Audição de alto nível, por outro lado, é conquistada com o tempo. Constituída de habilidades complexas, se baseia em descobertas de relações mais profundas dos elementos musicais em uma obra. Percebemos então estruturas musicais mais abrangentes, progressões harmônicas sofisticadas, ritmos complexos, criatividade estilística, abordagem estética desafiadora, entre outros fatores. Todos contribuem para uma personalidade (ou identidade) musical mais desenvolvida. 

Como tudo isso acontece? Há muitos elementos que interagem no processo. O tema é profundo demais para se abordar em uma única coluna, porém, na medida do possível, tentaremos ajudar você a encontrar respostas. Há parâmetros que podem ser medidos, e outros que não. “A reação do ouvinte à música é intrinsecamente relacionada ao seu estado de espírito subjetivo naquele momento. Uma parte da sua experiência é derivada da projeção das suas emoções pessoais, muito mais do que a obras musicais em si”, diz Anthony Storr, autor de ‘Music & The Mind’

Soma-se a isso a predileção, segundo Jourdain, por certos gêneros pelos seus significados culturais e políticos, o que ele chama de um simbolismo social. Há também os aprendizados musicais da primeira infância, e as preferências dos grupos de amigos na juventude. Quais são fundamentais?

Podemos, para ir diretamente ao ponto, considerar a nossa persona musical por dois pilares fundamentais: 

  1. A história musical de cada um, fruto das primeiras audições (principalmente do sexto mês da gravidez da mãe aos oito primeiros anos), e de eventuais treinamentos ou aprendizados musicais no mesmo período, um tremendo propulsionador da inteligência musical e de todas as memórias decorrentes destes; 
  2. O sistema auditivo neurológico de cada um, considerando todas as partes do nosso cérebro envolvidas na nossa audições e percepções musicais, as nossas redes neurais envolvidas, e o nosso sistema auditivo externo, das orelhas à cóclea. 

Estes dois fundamentos certamente estão por trás das nossas predileções musicais, rejeições, indiferenças, e quaisquer outros sentimentos. Formam-se preferências cognitivas, ou seja, pendores para certos tipos de música cujas estruturas complementam as nossas habilidades auditivas e causam extasiantes reações. (O lado oposto, da repulsão, também é verdadeiro e faz parte da nossa personalidade musical.)

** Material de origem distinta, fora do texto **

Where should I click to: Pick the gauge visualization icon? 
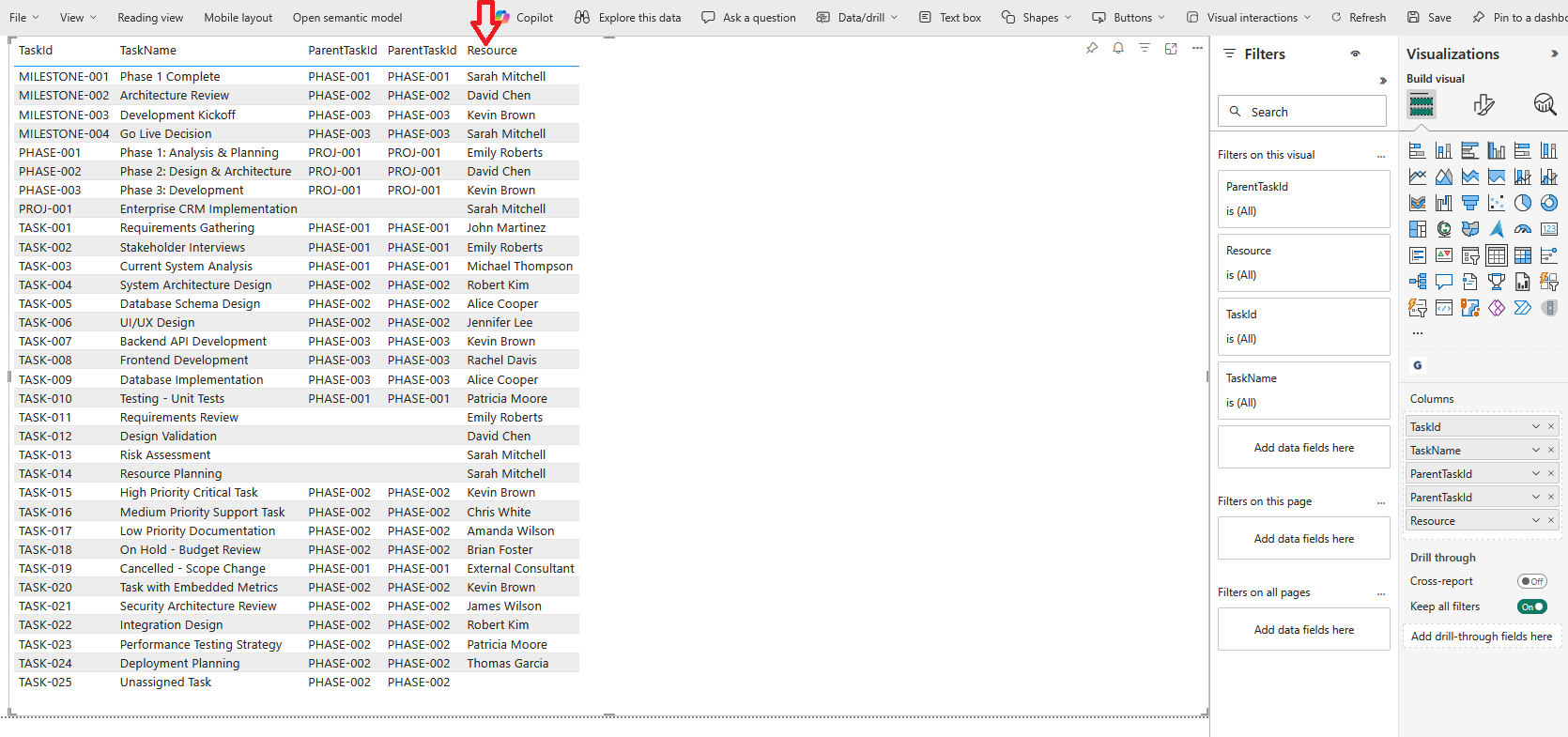1522,229
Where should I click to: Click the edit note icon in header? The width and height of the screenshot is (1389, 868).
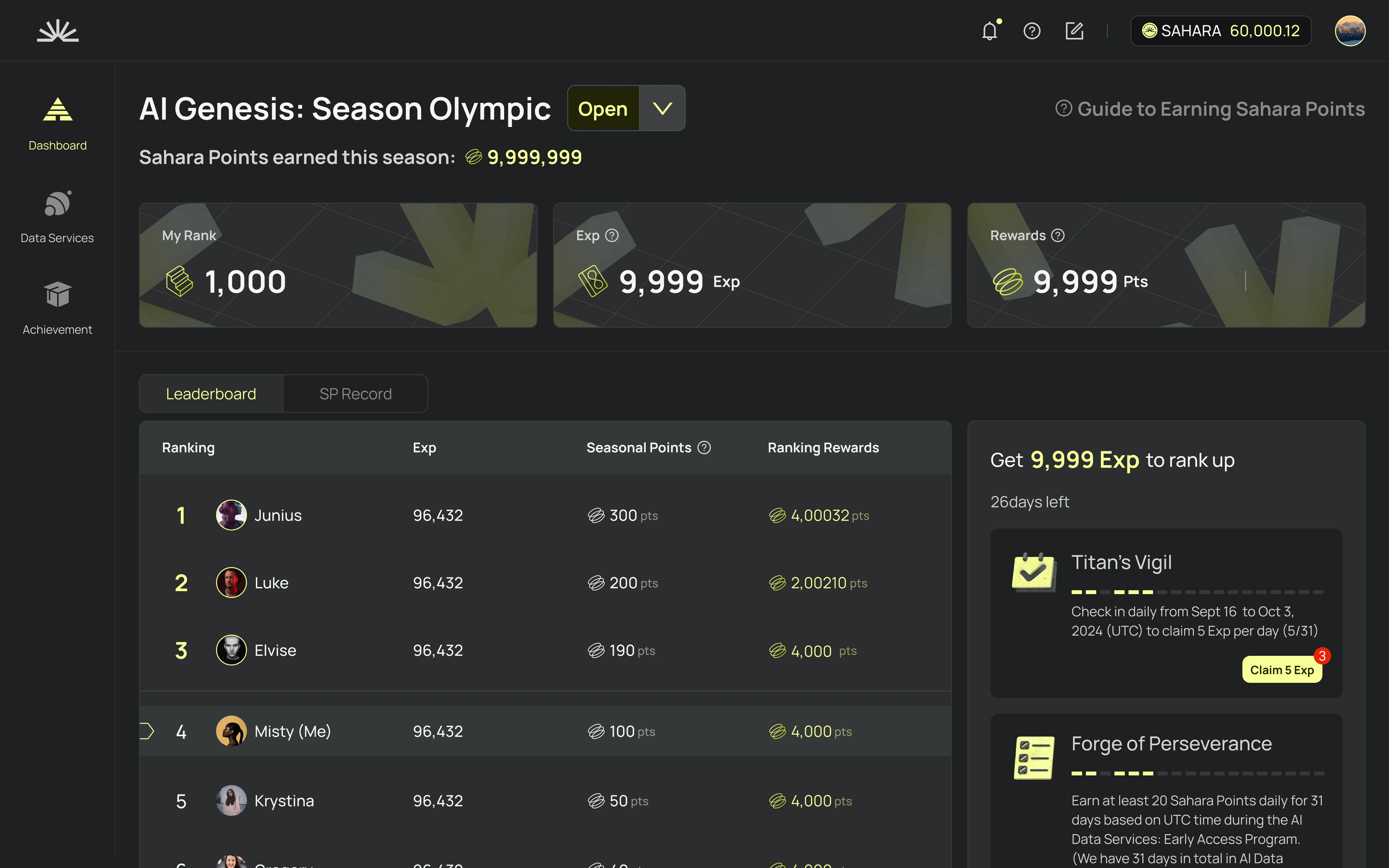pyautogui.click(x=1074, y=31)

"A música pode ter uma quase perfeição matemática e formal esplêndida, e ao mesmo tempo pode ter ternura de partir o coração, pungência e a profunda beleza. Tudo isso sem precisar ter um significado”, declarou Oliver Sachs.

O impacto que a identidade musical tem em nossa vida é incalculável, não só para compositores, músicos, cantores, produtores, DJs ou engenheiros de Mixagem, mas para todos os ouvintes intensos. Seja você quem for, orgulhe-se da sua, e busque sempre expandi-la.